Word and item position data
◆ ◆ ◆ ◆ ◆

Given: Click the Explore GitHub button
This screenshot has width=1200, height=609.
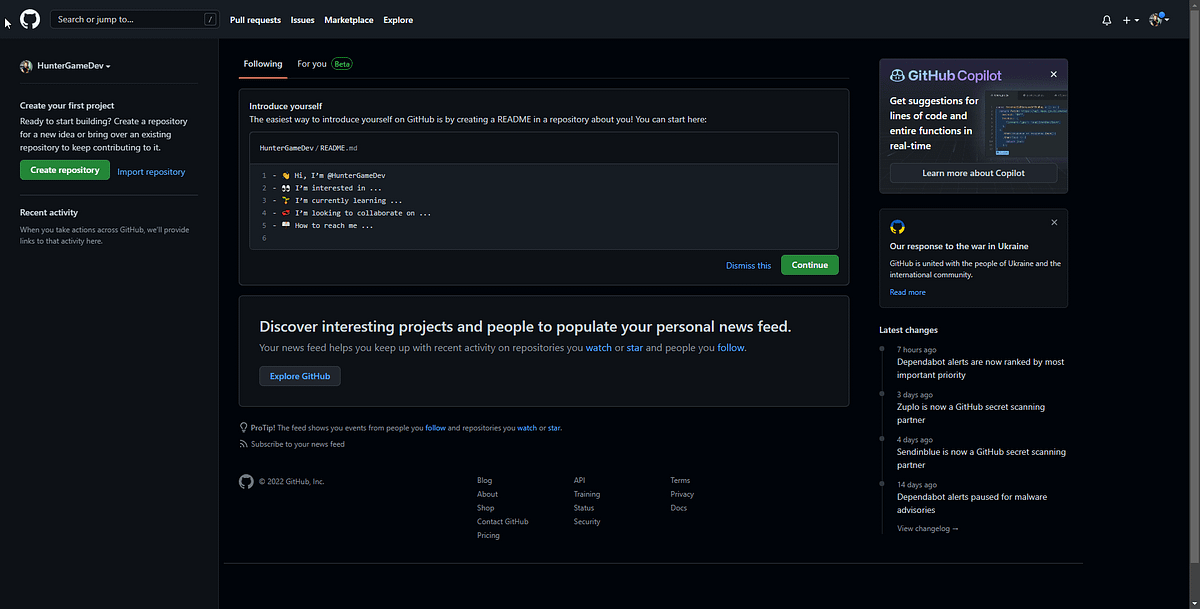Looking at the screenshot, I should point(299,377).
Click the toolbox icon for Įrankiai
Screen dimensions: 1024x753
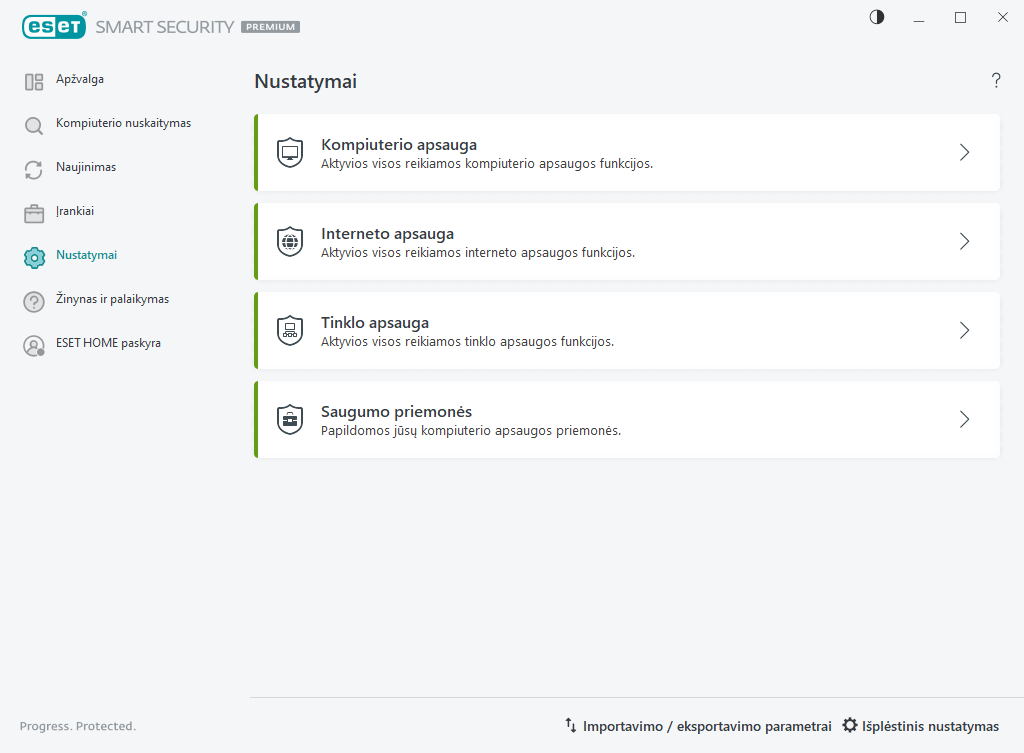pos(34,214)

◆ ◆ ◆ ◆ ◆

Problem
Put every line from all of the rows above into a numbered list, skipping blank lines and leaving out the pictures.

Exercise result
1. Given: Click the Explore GitHub button
2. This screenshot has width=1200, height=609.
3. Looking at the screenshot, I should point(299,377).
4. Click the toolbox icon for Įrankiai
5. Screen dimensions: 1024x753
6. pos(34,214)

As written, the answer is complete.